## Exercise
Search term "computer": copy each line of the data containing it.
____ Task material
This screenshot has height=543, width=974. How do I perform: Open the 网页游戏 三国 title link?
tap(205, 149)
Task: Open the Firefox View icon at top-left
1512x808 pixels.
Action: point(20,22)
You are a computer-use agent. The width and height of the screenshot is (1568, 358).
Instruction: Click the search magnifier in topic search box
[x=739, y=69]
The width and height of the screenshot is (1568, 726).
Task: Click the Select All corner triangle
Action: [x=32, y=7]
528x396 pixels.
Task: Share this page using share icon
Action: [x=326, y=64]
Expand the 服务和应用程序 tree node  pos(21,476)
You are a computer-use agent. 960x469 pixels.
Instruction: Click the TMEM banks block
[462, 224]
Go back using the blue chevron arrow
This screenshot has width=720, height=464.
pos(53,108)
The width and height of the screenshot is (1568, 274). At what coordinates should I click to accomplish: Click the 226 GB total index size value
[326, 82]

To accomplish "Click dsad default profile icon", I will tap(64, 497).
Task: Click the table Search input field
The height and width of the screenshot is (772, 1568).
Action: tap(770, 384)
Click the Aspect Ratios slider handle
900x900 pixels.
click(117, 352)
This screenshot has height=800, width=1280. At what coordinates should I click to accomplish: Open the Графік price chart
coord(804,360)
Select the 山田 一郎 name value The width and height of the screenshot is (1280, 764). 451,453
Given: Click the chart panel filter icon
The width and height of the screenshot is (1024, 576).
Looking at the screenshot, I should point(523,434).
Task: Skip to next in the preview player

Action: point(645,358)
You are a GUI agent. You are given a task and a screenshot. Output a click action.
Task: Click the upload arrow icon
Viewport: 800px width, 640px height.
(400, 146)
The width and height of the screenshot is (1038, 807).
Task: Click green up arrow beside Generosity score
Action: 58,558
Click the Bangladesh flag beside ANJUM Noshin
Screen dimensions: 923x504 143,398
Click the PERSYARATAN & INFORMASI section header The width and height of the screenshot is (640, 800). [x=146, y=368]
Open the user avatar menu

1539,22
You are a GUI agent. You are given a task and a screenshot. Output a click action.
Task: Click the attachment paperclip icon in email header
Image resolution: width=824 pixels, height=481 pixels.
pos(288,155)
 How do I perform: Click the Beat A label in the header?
________
## Expected answer
You are a computer-use agent. The width and height of the screenshot is (1568, 358).
You are a computer-use agent. 960x469 pixels.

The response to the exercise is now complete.